Борис хотел застрелиться. Офицеры успели отнять наградной пистолет и спрятали его внизу — благо раненый самостоятельно не умел спуститься.
В общем, доехали сабельки да напольные часы, которые не удалось вытолкнуть из вагона по причине болезненности задних мышц.
После войны братья оказались в Москве: Сашка стал водителем автобуса, а Борис — хозяйственником в министерстве. На семидесятилетии старшего брата, когда вспоминали о войне и дошли до возвращения в литерном поезде, Сашка между прочим обмолвился, что это он и пустил слух про шмон. Борис долго смотрел на него с недоумением, а потом произнес:
— Зачем?
— Ты ж мне спать не давал: только глаза закрою, а ты про всякую ерунду.
— Ничего себе «ерунда» — целое состояние!
— Да пропади оно пропадом, — и зевнул.
И полились на него яростные стенания.
Но Сашка недолго слушал, он сказал: "Спать охота", — и уехал домой.
Лестница
Году в пятьдесят четвертом или в пятьдесят пятом отец ездил по службе в Калининградскую область и, вернувшись, рассказывал матери о поездке. Рассказывал при мне, справедливо полагая, что некоторые подробности не будут поняты мною по малолетству. Я и не понял тогда. Но память, оказывается, запечатлела. Для чего-то понадобилось…
Легковую машину, в которой отец ехал по шоссейке, остановил человек с красной книжечкой и попросил подвезти до какого-то населенного пункта. Дорогой разговорились, человек выяснил все, что его интересовало (люди с красными книжечками имели тогда на это полное право), а потом рассказал, что и сам он — москвич, но с тридцатого года в столице не бывал… Дальнейшие его откровения представляются мне труднообъяснимыми: то ли обида его была столь велика, что пересиливала и страх, то ли наступившее время казалось совсем безмятежным, то ли они с отцом крепко выпили, то ли — все это вместе, однако чекист сообщил, что из Москвы его убрали «за лестницу».

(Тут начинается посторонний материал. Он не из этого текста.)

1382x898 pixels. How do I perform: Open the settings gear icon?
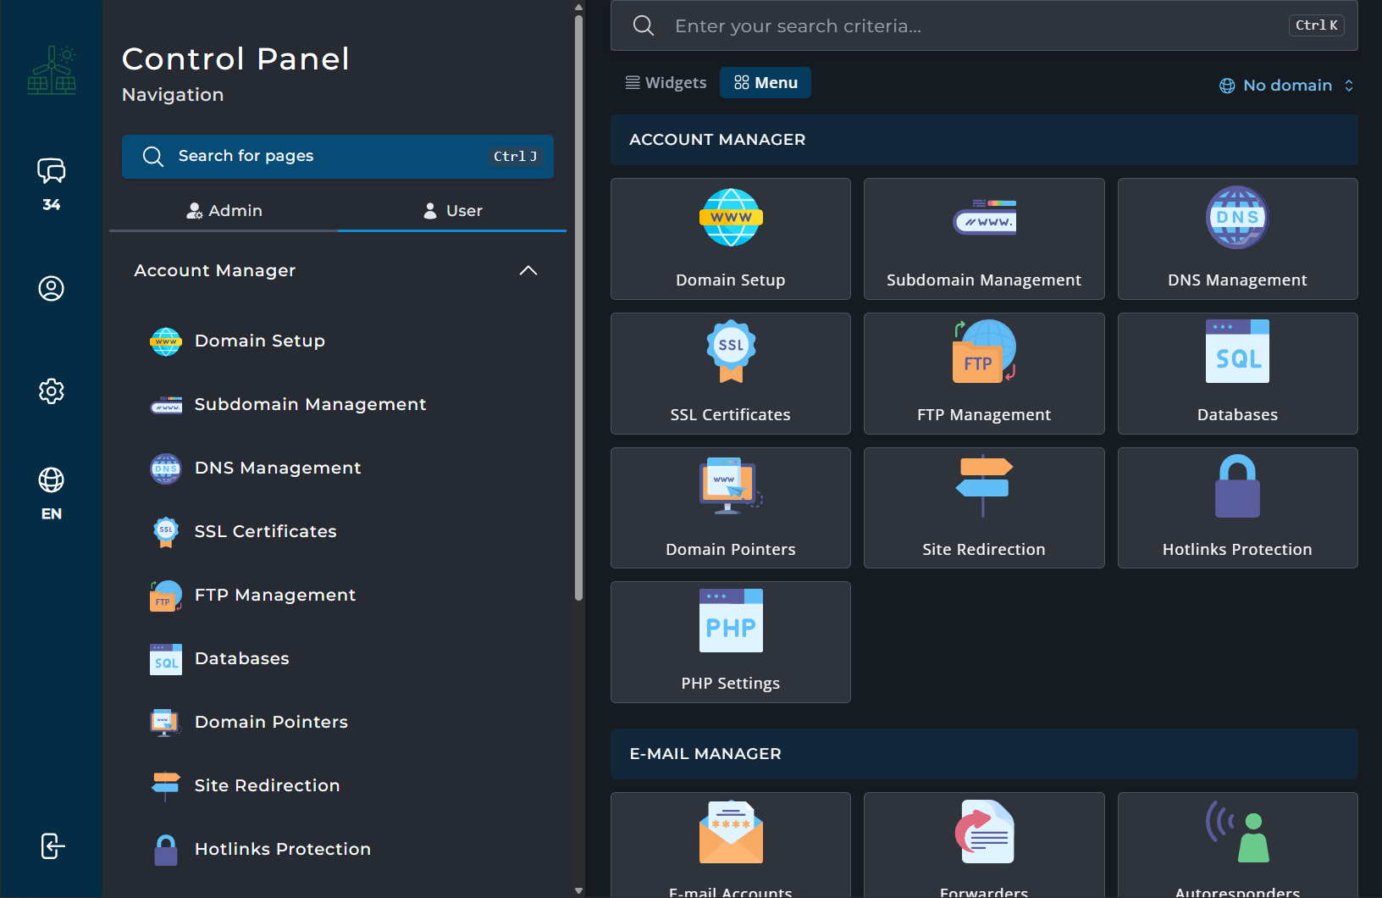click(51, 391)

В день гибели Маяковского он — в ту пору молодой солдатик или курсант — дежурил на Лубянке и в числе первых прибежал к месту
Однажды, встретившись в провинциальной командировке с бывшим сослуживцем, понял, что разбросали их по стране за злополучную лестницу. Впрочем, им еще повезло: кто-то из более опытных чекистов вообще исчез — вероятно, обнаружил нечто непредусмотренное в самой квартире.
Завершая свои краткие откровения, он сказал, что дом этот скоро взорвут или перестроят, чтобы начисто исключить возможность следственных действий.
Действительно, скоро — не скоро, а в свой час и этот дом, и «Англетер» перестроили, а дом Ипатьевых — тот взорвали.
Западная окраина
Весной ночная смена кончается уже засветло. Пока руки в керосине отмоешь, да пока переоденешься, солнце успевает подняться над Ваганьковской рощей. Теплый свет его падает сначала на некрашеный дощатый забор, потом на стоящие у забора автомобили и наконец на утоптанную до каменной твердости землю ремонтного двора.
Горько пахнет тополиной листвой, пылью железнодорожных откосов, желтыми цветочками мать-и-мачехи.
Сереге спешить некуда, да если б и было куда — сил нет. Забравшись на крышу «эмки», он засыпает. На широкой крыше соседнего «хорьха» спать, конечно, удобнее — можно вытянуться, с боку на бок перевернуться, но «хорьх» — розовый, а «эмка» — черная: быстрее нагревается.
За забором, рядом совсем, громыхают составы, паровозы ревут и свистят, но Серега не слышит — не может слышать: устал.
Просыпается он в полуденный час от негромкого, но неожиданного здесь, в мастерских, пиликанья гармошки: привалясь к бамперу «студебеккера», сторож Ландин рассеянно наигрывает вальс «Амурские волны». Серега по багажнику сползает на землю:
— А где народ-то?
Ландин перестает играть.
— На митинг ушли, к железнодорожникам, — отвечает он, глядя вдаль.
— А что такое?
— Война кончилась, — объясняет Ландин, удивленно посмотрев на Серегу.
— Совсем, что ли?
— Совсем.
— Везде?
— Вроде, — пожимает плечами сторож.
Серега трет спросонок глаза, зевает и задумывается.
— Знаешь чего, — просит Ландин, — не в службу, а в дружбу: сколоти мне какой-никакой костылик, а то, вишь, с места сдвинуться не могу.
— У тебя ж был?
— Психанул сегодня на радостях, об железину обломал…
В углу двора, возле «тигра» без башни, валяются обломки ландинского костыля. «Тигр» этот попал сюда с нашей техникой еще в те времена, когда мастерские занимались ремонтом танков. Теперь на плоскостях его корпуса рихтовали жесть, а в катках гнули прутки и трубы.